In the community of Watts Monday, Los Angeles Police officers, community leaders, and citizens took a knee together, acknowledging what unites them in a powerful symbol of solidarity while looking back on a painful history.
"We are here in Watts because Watts is familiar with unrest. And we're committed to make sure it doesn't happen again," said LA City Councilman Joe Buscaino.
In 1965, the Watts Riots tore through neighborhoods. It started with an interaction with police, and ended with 34 dead and $40 million worth of property damage. Then, in 1992, more violence spurred by a verdict acquitting four LAPD officers in the beating of Rodney King. Sixty three died.

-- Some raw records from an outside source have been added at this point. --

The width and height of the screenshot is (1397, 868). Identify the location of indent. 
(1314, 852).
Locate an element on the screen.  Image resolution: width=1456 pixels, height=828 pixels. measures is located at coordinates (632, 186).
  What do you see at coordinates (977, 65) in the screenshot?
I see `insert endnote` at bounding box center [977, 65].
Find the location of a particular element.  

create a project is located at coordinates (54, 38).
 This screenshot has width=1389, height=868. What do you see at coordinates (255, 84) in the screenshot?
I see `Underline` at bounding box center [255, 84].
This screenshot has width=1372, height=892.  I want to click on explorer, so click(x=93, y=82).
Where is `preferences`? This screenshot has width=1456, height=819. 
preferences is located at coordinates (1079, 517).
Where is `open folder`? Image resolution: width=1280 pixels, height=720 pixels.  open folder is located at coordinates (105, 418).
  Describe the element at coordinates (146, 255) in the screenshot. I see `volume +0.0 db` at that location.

If any community is weary of rioting, it's Watts.
"It's not just that we 'want peace.' We won't tolerate violence," said Tim Watkins of the Watts Labor Community Action committee.
LAPD Deputy Chief Regina Scott is living, breathing proof that the LAPD of both those painful eras is not the one patrolling the streets today, she says. She's the department's first African American female chief.
She said the looting, vandalism and violence that has erupted nationwide will prevent change, not bring it.
"People are not hearing the message, and the change we're trying to do gets lost in that," Scott said.
She said change took decades, but it's real, and it made the moment of solidarity between officers and citizens possible Monday.
And if history is the best teacher, then Eric Cleveland has had a front-row seat.
"I think it's outsiders; it's vandals and opportunists," Cleveland, who owns Lee's Market, said.
His market at the corner of 110th Street and Wilmington survived the riots in 1965 and 1992. And now it's so far survived last week's events.
"I'm more concerned about the outsiders than the people who live here, because the people who live here have seen it," Cleveland said.